I was always impressed with Jack's success at GE and for the good things he accomplished I believe he has earned great praise. However, like all good CEO's and politicians he also also managed to avoid "paying the piper" for all the negatives "rules" he helped to popularize. More specifically:
1. Make sure to be the CEO during Bull market.
2. Blatantly use the innovations of others and when the rewards are more significant due to your size, aggressively claim the credit. This is best demonstrated by 6-Sigma. Mr. Welch is and, by rights, should be proud of its success. However, few realize that Motorola was the company that coined the term and in fact was just derivative of Deming and Duran's earlier work.

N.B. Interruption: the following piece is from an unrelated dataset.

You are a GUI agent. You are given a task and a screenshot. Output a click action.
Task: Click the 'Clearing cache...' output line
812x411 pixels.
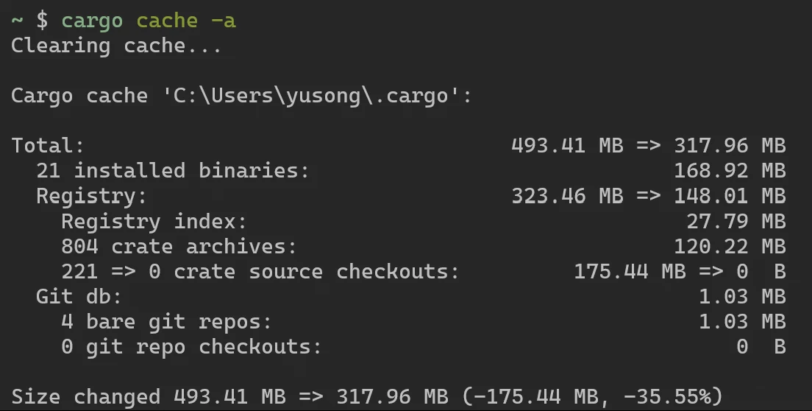pos(116,46)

3. Everyone MUST collaborate and reach consensus except the CEO. As the ultimate agent for change, the CEO is above the need for consensus. Thus Jack was able to tell many senior executives "My Way or the Highway". Not a terrible failing really, but so ironic I had to include it.
4. As a CEO if you don't really understand your business (e.g., your background is in accounting but your the CEO of a automobile company), change your business to one you can comprehend. GE was the prime example of this as during Jack's tenure it went from a world class manufacturer to a world class finance company. This was particularly good for Jack as he continued to earned stock mulitples associated with manufacturing firms rather than those of banks.
5. Don't manage your business for the long term, managed your earnings for the benefit of the stock analysts. Jack was a master of putting excess into the stock plans and withdrawing the money because they are over funded when they were needed. Review the last few years of Jack's tenure and see how many times more money was withdrawn from the retirement plan than all of GE's remaining manufacturing units produced in profit for the same time period. I realize this was Jack just operating within the rules defined by our government. But the biggest sin here, was that because Jack was such a star, everyone had to do the same thing. Suggested replacement rule: If you hit your quarterly targets every quarter, your doing something wrong. No one is that good a forecaster, so games are afoot to move money from one pocket to the next. There should be variability sometimes over, sometimes under it's the trends that should be predictable and measured.
6. Wall Street and the Government don't properly measure or understand productivity, so don't waste time on improving processes and tools. Instead dramatic results can be achieved and stock increased by two simple expedients. Change the standard work week from 40hrs/week to 60hrs/week by reducing staff but insisting on greater output. (This is the real benefit of the firing the bottom 10% each year, as Jack learned fear is a wonderful motivator.) If you can't increase the hours worked then move your operations offshore while "encouraging/forcing" your suppliers to do the same. In both cases, costs go down. Of course if anyone actually measured productivity by looking at the total hours required to produce product across the supply chain and not just the cost of those hours we might find productivity actually droppped. But then, this was the genius of this rule, no actually measures it this way because the measure productivity using money spent rather than man-hours required.
7. Implement "Darwinian" performance reviews. As mentioned above they a highly effective way to improve productivity. The second and equally valuable benefit, is that age discrimination can be conducted on a yearly basis. As a result, wages can be kept down and medical insurance can be managed. The resulting loss in experience can be overcome by forcing those selected to train their replacements.
8. Insist that employees only travel coach, especially when going overseas. Without these savings, it's not possible to afford the corporate jets required for the CEO's extensive travel schedule.
There are more such rules, but I have already taken more space than I should have. Keep in mind, Jack has received a great deal of credit for the good things he implemented, all I ask is that he receive credit for all of the bad things he brought to US management too.